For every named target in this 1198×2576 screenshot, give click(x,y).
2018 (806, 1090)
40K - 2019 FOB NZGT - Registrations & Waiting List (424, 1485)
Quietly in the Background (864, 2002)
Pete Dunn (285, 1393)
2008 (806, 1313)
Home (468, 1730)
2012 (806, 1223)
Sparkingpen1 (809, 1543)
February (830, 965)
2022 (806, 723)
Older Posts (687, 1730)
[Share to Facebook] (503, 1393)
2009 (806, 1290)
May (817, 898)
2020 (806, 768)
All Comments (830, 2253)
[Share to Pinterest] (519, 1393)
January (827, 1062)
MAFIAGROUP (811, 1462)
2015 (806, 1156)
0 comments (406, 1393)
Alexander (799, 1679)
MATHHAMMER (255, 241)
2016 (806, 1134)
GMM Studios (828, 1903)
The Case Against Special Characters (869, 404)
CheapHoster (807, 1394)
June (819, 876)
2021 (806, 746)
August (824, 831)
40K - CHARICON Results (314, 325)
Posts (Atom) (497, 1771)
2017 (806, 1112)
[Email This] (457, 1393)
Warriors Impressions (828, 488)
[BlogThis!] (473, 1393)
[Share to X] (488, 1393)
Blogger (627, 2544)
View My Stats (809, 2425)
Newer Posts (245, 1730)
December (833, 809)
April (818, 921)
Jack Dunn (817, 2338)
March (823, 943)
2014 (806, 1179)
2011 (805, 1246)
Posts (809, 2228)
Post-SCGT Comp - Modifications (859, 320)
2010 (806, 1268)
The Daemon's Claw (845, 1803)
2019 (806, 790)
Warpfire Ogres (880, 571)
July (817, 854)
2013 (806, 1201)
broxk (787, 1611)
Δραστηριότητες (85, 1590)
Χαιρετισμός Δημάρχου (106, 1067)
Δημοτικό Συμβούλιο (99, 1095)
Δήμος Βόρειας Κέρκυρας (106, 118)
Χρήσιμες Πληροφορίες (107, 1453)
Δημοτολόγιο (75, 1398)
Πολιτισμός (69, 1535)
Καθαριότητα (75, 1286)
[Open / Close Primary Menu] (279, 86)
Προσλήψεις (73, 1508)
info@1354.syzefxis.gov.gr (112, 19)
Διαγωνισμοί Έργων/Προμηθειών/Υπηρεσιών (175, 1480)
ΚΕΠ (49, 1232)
··········
Return the data exactly, every line included.

## Solution to the exercise
For every named target in this 1198×2576 screenshot, give click(x,y).
2018 (806, 1090)
40K - 2019 FOB NZGT - Registrations & Waiting List (424, 1485)
Quietly in the Background (864, 2002)
Pete Dunn (285, 1393)
2008 (806, 1313)
Home (468, 1730)
2012 (806, 1223)
Sparkingpen1 (809, 1543)
February (830, 965)
2022 (806, 723)
Older Posts (687, 1730)
[Share to Facebook] (503, 1393)
2009 (806, 1290)
May (817, 898)
2020 (806, 768)
All Comments (830, 2253)
[Share to Pinterest] (519, 1393)
January (827, 1062)
MAFIAGROUP (811, 1462)
2015 (806, 1156)
0 comments (406, 1393)
Alexander (799, 1679)
MATHHAMMER (255, 241)
2016 (806, 1134)
GMM Studios (828, 1903)
The Case Against Special Characters (869, 404)
CheapHoster (807, 1394)
June (819, 876)
2021 (806, 746)
August (824, 831)
40K - CHARICON Results (314, 325)
Posts (Atom) (497, 1771)
2017 (806, 1112)
[Email This] (457, 1393)
Warriors Impressions (828, 488)
[BlogThis!] (473, 1393)
[Share to X] (488, 1393)
Blogger (627, 2544)
View My Stats (809, 2425)
Newer Posts (245, 1730)
December (833, 809)
April (818, 921)
Jack Dunn (817, 2338)
March (823, 943)
2014 (806, 1179)
2011 (805, 1246)
Posts (809, 2228)
Post-SCGT Comp - Modifications (859, 320)
2010 (806, 1268)
The Daemon's Claw (845, 1803)
2019 (806, 790)
Warpfire Ogres (880, 571)
July (817, 854)
2013 (806, 1201)
broxk (787, 1611)
Δραστηριότητες (85, 1590)
Χαιρετισμός Δημάρχου (106, 1067)
Δημοτικό Συμβούλιο (99, 1095)
Δήμος Βόρειας Κέρκυρας (106, 118)
Χρήσιμες Πληροφορίες (107, 1453)
Δημοτολόγιο (75, 1398)
Πολιτισμός (69, 1535)
Καθαριότητα (75, 1286)
[Open / Close Primary Menu] (279, 86)
Προσλήψεις (73, 1508)
info@1354.syzefxis.gov.gr (112, 19)
Διαγωνισμοί Έργων/Προμηθειών/Υπηρεσιών (175, 1480)
ΚΕΠ (49, 1232)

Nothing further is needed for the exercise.